Rev. mex. neurocienc. vol.24 no.3 Ciudad de México may./jun. 2023  Epub 12-Jun-2023

https://doi.org/10.24875/rmn.22000081 

Original articles

Guillain-Barre syndrome with hyponatremia, more than a simple finding

Síndrome de Guillain-Barre con hiponatremia, más que un simple hallazgo

Daniel A. Martínez-Piña1 

Victor Medina-Gómez1 

José F. García-Hernández1 

Edwin S. Vargas-Cañas2 

Arturo Violante-Villanueva3 

Juan C. López-Hernández2  3  * 

1Department of Neurology, National Institute of Neurology and Neurosurgery Dr. Manuel Velasco Suarez

2Clinic of Neuromuscular Diseases, National Institute of Neurology and Neurosurgery Dr. Manuel Velasco Suarez

3Department of Neurological Emergencies, National Institute of Neurology and Neurosurgery Dr. Manuel Velasco Suarez, Mexico City, Mexico


Abstract

Introduction:

Hyponatremia occurs in 21-48% of patients with Guillain-Barre syndrome (GBS). However, little is known about the clinical implications in GBS.

Materials and methods:

In this observational, cross-sectional study, of patients diagnosed with GBS was conducted. Information used included: demographic clinical variables, cerebrospinal fluid (CSF) results, and nerve conduction studies. Patients with sodium levels < 135 meq/L in laboratory studies on admission and before treatment were considered to have hyponatremia. We defined good functional prognosis as the presence of independent gait (Hughes ≤ 2 points) at 3 months of follow-up.

Results:

Two hundred and twelve patients were initially screen and 31 (14.6%) presented hyponatremia; male gender was predominant with 72%, mean age was 45.9 ± 16 years, mean Modified Medical Research Council (MRC) score was 30.1 ± 17 points, invasive mechanical ventilation requirement was 32%, and the presence of dysautonomia 32%. One hundred and eighty-two nerve conduction studies, and 165 CSF cytochemical samples were collected. In the comparative analyses between the patients with hyponatremia versus without hyponatremia, we observed significant differences in mean age (50.4 ± 14.9 vs. 43.8 ± 16.3, p = 0.03), days of hospitalization (median) (16 [IQR = 7-51] vs. 7 [IQR = 5-12] p = 0.03), dysautonomia (54.8% vs. 28.2%, p = 0.006), protein levels (mgs/dL) in CSF (median) (105 [IQR = 59-165] vs. 39 [IQR = 28-57], p ≤ 0.001), and acute inflammatory demyelinating polyneuropathy (AIDP) variant (70.4% vs. 42%, p = 0.011). There was no significant finding in recovery of independent gait at 3 months (34.6% vs. 42.6%, p = 0.51).

Conclusion:

About 14% of patients with GBS presented with hyponatremia in our series and is associated with presence of dysautonomia, AIDP variant, elevated CSF protein levels and a greater number of days of hospital stay but did not impact functional prognosis.

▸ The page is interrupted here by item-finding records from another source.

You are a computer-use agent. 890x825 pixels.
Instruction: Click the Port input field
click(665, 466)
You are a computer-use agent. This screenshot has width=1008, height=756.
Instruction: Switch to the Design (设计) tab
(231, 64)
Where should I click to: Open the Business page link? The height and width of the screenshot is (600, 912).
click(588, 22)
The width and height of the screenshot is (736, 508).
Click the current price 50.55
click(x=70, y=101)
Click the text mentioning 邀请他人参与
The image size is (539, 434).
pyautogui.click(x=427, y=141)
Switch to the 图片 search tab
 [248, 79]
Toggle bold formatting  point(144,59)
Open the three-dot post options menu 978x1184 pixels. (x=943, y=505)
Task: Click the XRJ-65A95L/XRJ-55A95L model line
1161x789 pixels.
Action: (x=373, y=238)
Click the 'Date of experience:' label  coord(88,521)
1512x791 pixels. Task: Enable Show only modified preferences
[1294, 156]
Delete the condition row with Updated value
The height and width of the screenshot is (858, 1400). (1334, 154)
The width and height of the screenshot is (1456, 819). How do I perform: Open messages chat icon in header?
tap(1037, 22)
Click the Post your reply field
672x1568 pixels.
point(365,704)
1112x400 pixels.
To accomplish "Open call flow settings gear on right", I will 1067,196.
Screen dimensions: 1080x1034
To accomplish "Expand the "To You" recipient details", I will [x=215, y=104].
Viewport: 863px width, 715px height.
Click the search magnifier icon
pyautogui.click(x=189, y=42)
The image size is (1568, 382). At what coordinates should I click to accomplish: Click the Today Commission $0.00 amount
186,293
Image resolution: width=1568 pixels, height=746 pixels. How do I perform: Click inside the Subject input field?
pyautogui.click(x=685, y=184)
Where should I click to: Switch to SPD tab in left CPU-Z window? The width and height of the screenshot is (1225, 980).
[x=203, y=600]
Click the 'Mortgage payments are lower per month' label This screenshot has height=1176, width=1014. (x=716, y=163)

Keywords Guillain-Barre syndrome; Hyponatremia; Clinical presentation; Functional prognosis

Resumen

Introducción:

La hiponatremia se presenta en el 21,5-48% de los pacientes con síndrome de Guillaín-Barré (SGB), sin embargo, existe poca información sobre sus implicaciones clínicas en el SGB.

Material y métodos:

Se realizó un estudio observacional, transversal, de pacientes con diagnóstico de SGB. Recabamos información de variables clínicas, resultado del LCR y conducción nerviosa. Los pacientes con niveles de sodio < 135 meq/L en estudios de laboratorio al ingreso y antes del inicio de tratamiento fueron considerados con hiponatremia. Definimos buen pronóstico funcional a la presencia de marcha independiente (Hughes ≤ 2 puntos) a los 3 meses de seguimiento.

Resultados:

De 212 pacientes, 31 (14.6%) presentaron hiponatremia, sexo masculino 72%, edad promedio 45.9 ± 16 años, MRC score 30.1 ± 17 puntos, requerimiento de VMI 32%, presencia de disautonomía 32%. Recabamos ciento ochenta y dos estudios de conducción nerviosa y 165 resultados citoquímicos de punción lumbar. En el análisis comparativo entre los pacientes con hiponatremia vs sin hiponatremia, observamos diferencias significativas: edad (50.4 ± 14,9 vs. 43.8 ± 16.3, p = 0.03), días de hospitalización (mediana) (16 [IQR = 7-51] vs. 7 [IQR = 5-12] p = 0.03), disautonomía (54.8% vs. 28.2%, p = 0.006), niveles de proteínas (mgs/dL) en LCR (mediana) (105 [IQR = 59-165] vs. 39 [IQR = 28-57], p ≤ 0.001) y variante AIDP (70.4% vs. 42%, p = 0.011); En la recuperación de la marcha a los 3 meses, no hubo diferencia significativa (34,6% vs. 42,6%, p = 0.51).

Conclusión:

14% de los pacientes con SGB presentan hiponatremia, con formas clínicas más severas, presencia de disautonomía, variante de AIDP más frecuente, niveles elevados de proteínas en LCR y mayor número de días de estancia hospitalaria, pero no afecta el pronóstico funcional.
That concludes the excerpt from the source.